§ **Exercise prompt**: Reproduce the following listing word for word, keeping every line in its original order.

§ **Data shown**:
○ ○ ○ ○ ○ ○ ○
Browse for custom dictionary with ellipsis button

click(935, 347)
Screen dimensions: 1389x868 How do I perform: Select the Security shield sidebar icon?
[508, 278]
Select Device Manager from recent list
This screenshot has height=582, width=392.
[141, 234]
○ ○ ○ ○ ○ ○ ○
§ **Response**:
Browse for custom dictionary with ellipsis button

click(935, 347)
Screen dimensions: 1389x868 How do I perform: Select the Security shield sidebar icon?
[508, 278]
Select Device Manager from recent list
This screenshot has height=582, width=392.
[141, 234]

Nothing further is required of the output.